00:07Je la regarde par la fenêtre, les mains posées sur le rebord froid,
00:11comme lorsque j'étais enfant et que je croyais encore que tout était simple.
00:17A cette époque, la neige n'était pas un problème, ni pour la circulation, ni pour le travail.
00:23C'était juste un miracle blanc qui transformait la ville en terrain de jeu secret.
00:27Les trottoirs devenaient des pistes, les voitures des montagnes endormies et les poubelles, les châteaux improvisés.

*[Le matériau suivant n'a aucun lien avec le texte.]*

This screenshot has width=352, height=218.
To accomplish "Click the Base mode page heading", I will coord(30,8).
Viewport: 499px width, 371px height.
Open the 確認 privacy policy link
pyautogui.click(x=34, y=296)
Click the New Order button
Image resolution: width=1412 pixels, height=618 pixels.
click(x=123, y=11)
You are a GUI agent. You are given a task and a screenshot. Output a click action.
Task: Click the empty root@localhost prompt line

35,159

00:36Je sortais en courant, le manteau trop grand, l'écharpe mal enroulée, les gants toujours mouillés.
00:43Dans la cour, on se retrouvait tous sans se donner rendez-vous, comme si la neige nous appelait par nos prénoms.
00:50On fabriquait des bonhommes bancales avec des yeux en cailloux et un nez en carotte tordue.

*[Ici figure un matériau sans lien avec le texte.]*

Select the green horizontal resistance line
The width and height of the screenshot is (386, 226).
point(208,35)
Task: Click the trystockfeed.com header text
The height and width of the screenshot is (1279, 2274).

00:55On riait de leurs airs idiots, fiers de nos œuvres éphémères.
01:02Puis venait la bataille, les mains gelées, les joues brûlantes, les cris, les chutes, les fuites maladroites.
01:09Tomber ne faisait pas peur, on se relevait toujours heureux.

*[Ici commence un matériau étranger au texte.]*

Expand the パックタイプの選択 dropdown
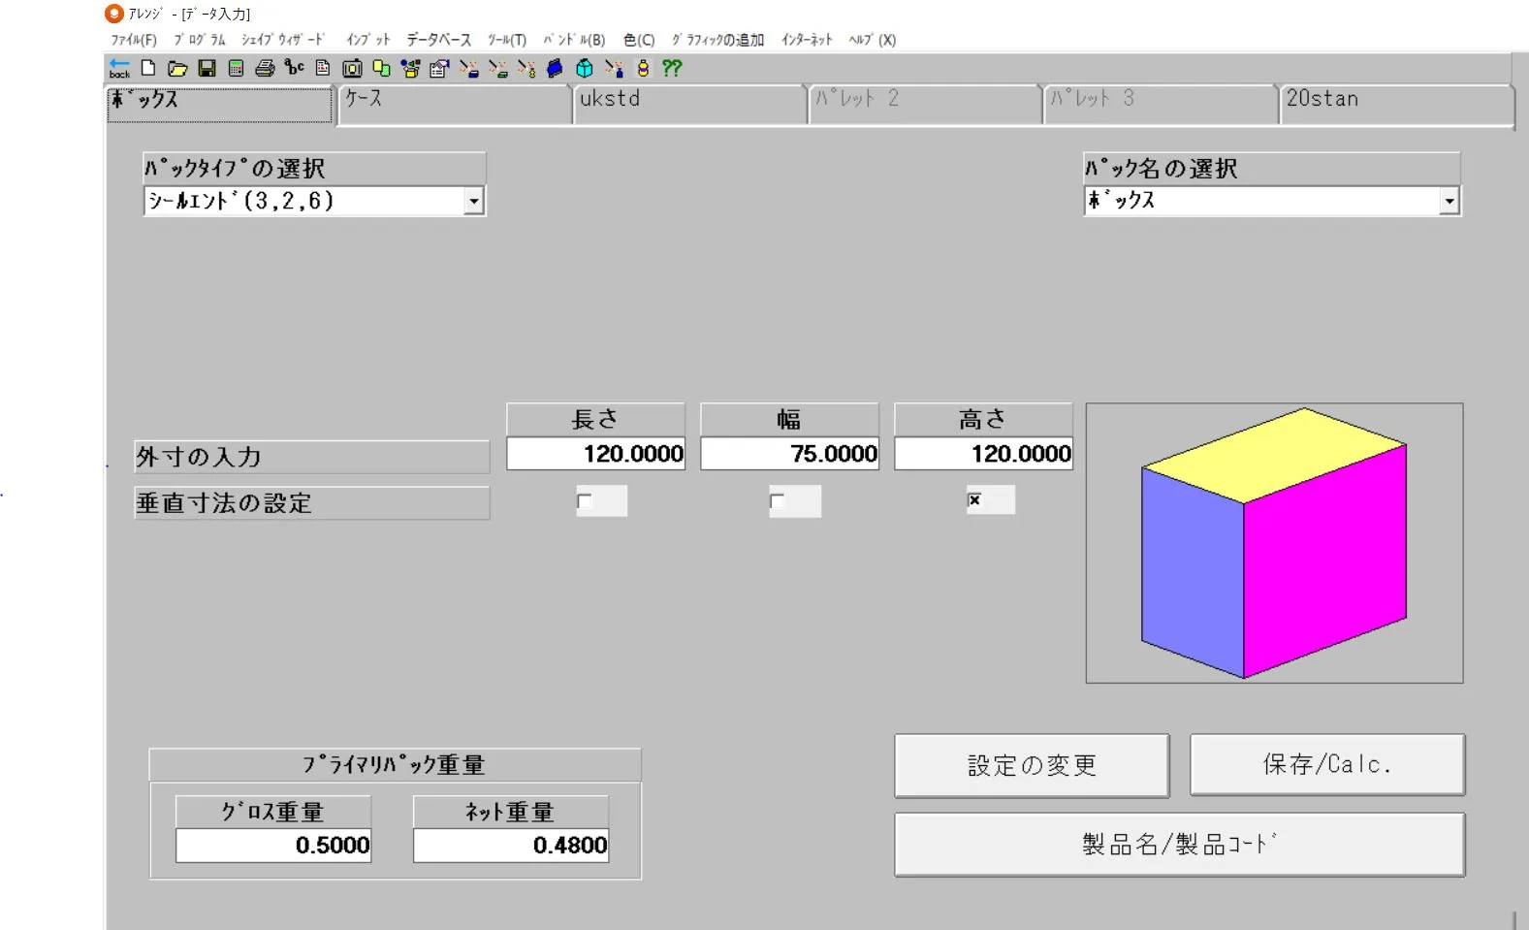 [x=473, y=202]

01:13Les adultes regardaient depuis les fenêtres.
01:16Ils parlaient de demain, de factures, de travail, de choses lourdes.
01:20Je ne comprenais pas vraiment.
01:23Leurs mots glissaient sur moi comme la neige sur un toit.
01:26Pour moi, le futur se limitait au prochain lancé de boule, au goûter chaud qui m'attendait à peine.
01:34Je rentrais trempé, les chaussures pleines d'eau, et l'odeur du chocolat chaud m'enveloppait comme un câlin.
01:40Ma mère râlait un peu, mais elle souriait quand même.
01:43Elle savait que ces moments-là ne se commandent pas.
01:47Mon parrain était là parfois.
01:49Il regardait tomber la neige avec un air sérieux, presque triste.
01:53Il disait, regarde bien, on croit que ça dure toujours, mais ça passe vite.
01:59Je ne comprenais pas comment quelque chose d'aussi beau pourrait disparaître.
02:04Aujourd'hui, je comprends mieux.
02:06Je sais que rien ne s'efface vraiment, que la blancheur est un mensonge doux, qu'elle cache juste les fissures.
02:14Je sais que la vie ne s'arrête pas pour jouer.
02:17Elle pousse, elle presse, elle réclame.
02:19Je regarde encore la neige derrière une vitre, mais je ne sors plus pour courir.
02:25Il y a des horaires, des responsabilités, des douleurs qui restent.
02:29Au loin, le chasse-neige bruyant, efficace, il racle la magie pour remettre le réel en place.
02:37Le gris revient, patient, fidèle.
02:40Pourtant, parfois, je ferme les yeux et je suis de nouveau cet enfant maladroit, les gants trempés, le cœur léger.
02:47J'entends encore les rires, je sens le froid sur mes joues, je vois mon parrain sourire.
02:52Alors, je me dis que tout n'est pas perdu, que la neige tombe encore quelque part en moi,
02:57et que même si le monde ne redeviendra jamais simple, je garderai ce pays blanc dans ma mémoire comme un refuge.